→ **Instructions for the task**: Revise the part of the records that opens with the line containing "This screenshot has height=550, width=595." and closes with the line containing "tap(378, 1509)", replacing "toolbar" with "tool strip" and leaving everything else in those lines unchanged.

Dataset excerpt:
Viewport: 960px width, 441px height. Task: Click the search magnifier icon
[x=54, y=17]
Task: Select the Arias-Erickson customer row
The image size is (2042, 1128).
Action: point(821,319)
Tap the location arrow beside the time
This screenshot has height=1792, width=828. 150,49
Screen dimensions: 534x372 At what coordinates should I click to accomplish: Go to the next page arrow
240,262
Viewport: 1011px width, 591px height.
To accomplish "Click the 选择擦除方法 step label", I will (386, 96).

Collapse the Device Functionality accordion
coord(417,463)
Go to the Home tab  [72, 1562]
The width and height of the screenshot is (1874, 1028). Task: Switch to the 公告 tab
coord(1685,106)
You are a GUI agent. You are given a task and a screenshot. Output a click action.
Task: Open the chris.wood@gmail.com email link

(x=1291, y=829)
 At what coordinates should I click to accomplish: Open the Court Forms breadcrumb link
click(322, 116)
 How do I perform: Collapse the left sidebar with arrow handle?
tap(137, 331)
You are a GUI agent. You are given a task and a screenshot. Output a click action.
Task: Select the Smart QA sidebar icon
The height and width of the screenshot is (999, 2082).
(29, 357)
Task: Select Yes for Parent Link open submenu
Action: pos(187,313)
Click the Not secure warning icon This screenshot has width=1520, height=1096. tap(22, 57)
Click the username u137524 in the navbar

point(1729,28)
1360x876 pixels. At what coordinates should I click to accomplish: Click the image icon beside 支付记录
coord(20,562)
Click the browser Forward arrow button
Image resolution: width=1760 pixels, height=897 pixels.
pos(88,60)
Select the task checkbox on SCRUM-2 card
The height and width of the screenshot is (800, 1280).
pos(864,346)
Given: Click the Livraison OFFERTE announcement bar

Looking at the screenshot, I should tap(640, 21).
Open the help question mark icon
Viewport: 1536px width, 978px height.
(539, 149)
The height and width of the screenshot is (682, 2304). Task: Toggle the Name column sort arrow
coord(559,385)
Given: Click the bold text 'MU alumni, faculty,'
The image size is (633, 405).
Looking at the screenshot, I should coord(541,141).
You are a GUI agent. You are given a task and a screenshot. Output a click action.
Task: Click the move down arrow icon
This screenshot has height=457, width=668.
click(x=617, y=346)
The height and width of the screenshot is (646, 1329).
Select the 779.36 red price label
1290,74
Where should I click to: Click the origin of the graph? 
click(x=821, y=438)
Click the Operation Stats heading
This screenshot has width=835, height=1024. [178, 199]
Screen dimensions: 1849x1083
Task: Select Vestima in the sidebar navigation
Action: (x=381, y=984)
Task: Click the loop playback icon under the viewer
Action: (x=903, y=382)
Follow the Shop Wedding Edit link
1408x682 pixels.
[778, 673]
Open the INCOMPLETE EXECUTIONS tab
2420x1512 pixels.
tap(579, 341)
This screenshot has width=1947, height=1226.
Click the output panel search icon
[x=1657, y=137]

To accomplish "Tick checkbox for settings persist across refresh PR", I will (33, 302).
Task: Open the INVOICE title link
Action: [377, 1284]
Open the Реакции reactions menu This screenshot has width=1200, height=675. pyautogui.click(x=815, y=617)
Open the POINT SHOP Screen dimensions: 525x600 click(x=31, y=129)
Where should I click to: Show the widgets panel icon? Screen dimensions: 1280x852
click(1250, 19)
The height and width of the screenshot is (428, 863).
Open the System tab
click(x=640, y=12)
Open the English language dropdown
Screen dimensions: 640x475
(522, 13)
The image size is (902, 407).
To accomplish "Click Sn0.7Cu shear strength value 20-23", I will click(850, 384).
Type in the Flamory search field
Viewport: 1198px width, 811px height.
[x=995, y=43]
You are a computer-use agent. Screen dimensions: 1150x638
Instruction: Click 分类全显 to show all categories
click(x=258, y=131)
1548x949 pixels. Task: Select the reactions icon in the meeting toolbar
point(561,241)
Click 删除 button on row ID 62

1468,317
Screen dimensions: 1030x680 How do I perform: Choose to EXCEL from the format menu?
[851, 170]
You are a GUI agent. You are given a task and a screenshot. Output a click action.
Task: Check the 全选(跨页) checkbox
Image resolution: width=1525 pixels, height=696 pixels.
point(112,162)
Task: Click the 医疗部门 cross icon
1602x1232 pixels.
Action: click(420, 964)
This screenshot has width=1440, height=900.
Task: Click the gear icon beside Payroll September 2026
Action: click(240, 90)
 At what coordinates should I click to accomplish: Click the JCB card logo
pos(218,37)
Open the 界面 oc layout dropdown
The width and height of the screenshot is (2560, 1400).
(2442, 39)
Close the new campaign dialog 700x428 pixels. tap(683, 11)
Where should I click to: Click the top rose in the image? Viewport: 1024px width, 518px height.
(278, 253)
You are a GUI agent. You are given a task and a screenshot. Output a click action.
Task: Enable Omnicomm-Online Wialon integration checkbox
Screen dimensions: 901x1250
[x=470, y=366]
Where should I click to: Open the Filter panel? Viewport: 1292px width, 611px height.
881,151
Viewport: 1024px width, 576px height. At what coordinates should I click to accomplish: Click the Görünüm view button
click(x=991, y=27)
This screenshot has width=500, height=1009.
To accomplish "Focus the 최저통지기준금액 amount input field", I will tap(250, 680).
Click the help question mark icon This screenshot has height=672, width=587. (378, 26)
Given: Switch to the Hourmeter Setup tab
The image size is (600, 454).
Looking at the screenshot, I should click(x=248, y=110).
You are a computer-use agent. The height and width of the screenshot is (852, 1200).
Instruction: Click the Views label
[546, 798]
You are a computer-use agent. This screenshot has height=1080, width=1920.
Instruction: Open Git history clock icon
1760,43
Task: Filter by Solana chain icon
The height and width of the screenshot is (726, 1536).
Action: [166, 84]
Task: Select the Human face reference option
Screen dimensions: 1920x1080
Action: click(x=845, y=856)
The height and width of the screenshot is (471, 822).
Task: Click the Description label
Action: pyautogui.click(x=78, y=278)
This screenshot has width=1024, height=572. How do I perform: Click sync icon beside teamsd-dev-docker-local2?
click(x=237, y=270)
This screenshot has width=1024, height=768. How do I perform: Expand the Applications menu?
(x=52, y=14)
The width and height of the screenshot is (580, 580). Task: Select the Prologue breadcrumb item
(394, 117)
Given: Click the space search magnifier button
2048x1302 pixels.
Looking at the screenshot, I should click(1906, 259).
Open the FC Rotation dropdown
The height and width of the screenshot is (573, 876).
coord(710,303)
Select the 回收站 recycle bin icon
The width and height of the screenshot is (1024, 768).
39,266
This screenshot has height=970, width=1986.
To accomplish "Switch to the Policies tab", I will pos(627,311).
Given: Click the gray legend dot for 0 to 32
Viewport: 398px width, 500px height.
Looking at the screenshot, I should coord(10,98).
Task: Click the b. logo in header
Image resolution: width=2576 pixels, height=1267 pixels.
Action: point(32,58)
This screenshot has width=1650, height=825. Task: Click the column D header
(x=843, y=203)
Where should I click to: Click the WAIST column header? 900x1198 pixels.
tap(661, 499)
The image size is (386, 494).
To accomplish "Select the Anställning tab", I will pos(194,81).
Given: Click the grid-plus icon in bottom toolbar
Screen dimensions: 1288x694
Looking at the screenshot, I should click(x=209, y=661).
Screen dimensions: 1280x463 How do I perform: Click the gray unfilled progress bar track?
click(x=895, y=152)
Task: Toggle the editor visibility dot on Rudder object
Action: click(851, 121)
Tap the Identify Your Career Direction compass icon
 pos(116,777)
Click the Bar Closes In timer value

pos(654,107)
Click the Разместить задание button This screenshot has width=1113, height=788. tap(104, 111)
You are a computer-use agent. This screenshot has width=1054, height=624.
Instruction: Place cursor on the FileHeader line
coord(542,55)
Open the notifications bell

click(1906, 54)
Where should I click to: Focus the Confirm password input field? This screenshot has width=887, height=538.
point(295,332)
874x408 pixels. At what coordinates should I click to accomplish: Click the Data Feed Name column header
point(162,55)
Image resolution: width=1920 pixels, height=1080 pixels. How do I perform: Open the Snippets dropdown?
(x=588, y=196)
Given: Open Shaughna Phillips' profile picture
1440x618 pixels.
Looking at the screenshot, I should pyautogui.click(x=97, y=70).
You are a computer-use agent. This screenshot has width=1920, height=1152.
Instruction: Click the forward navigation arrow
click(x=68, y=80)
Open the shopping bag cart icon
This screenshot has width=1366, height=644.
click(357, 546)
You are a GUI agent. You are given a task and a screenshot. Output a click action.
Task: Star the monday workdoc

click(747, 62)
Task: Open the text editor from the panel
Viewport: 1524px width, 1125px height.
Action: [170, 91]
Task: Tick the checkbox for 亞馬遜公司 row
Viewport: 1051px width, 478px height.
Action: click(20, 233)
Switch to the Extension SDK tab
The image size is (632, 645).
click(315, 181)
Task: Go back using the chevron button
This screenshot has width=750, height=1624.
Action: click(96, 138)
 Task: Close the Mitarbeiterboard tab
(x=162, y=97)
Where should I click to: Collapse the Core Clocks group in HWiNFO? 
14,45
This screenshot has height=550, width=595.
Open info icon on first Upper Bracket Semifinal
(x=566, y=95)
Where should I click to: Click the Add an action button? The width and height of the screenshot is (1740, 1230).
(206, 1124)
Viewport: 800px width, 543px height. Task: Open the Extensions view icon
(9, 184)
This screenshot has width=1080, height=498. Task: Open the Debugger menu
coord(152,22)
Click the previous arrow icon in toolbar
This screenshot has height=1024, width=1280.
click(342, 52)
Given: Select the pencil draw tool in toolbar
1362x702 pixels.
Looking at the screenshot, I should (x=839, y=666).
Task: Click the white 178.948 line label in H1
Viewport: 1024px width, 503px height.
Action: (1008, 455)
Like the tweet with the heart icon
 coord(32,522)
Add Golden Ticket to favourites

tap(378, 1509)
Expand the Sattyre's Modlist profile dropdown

→ **Output below**:
This screenshot has height=550, width=595.
Open info icon on first Upper Bracket Semifinal
(x=566, y=95)
Where should I click to: Click the Add an action button? The width and height of the screenshot is (1740, 1230).
(206, 1124)
Viewport: 800px width, 543px height. Task: Open the Extensions view icon
(9, 184)
This screenshot has width=1080, height=498. Task: Open the Debugger menu
coord(152,22)
Click the previous arrow icon in tool strip
This screenshot has height=1024, width=1280.
click(342, 52)
Given: Select the pencil draw tool in tool strip
1362x702 pixels.
Looking at the screenshot, I should (x=839, y=666).
Task: Click the white 178.948 line label in H1
Viewport: 1024px width, 503px height.
Action: (1008, 455)
Like the tweet with the heart icon
 coord(32,522)
Add Golden Ticket to favourites

tap(378, 1509)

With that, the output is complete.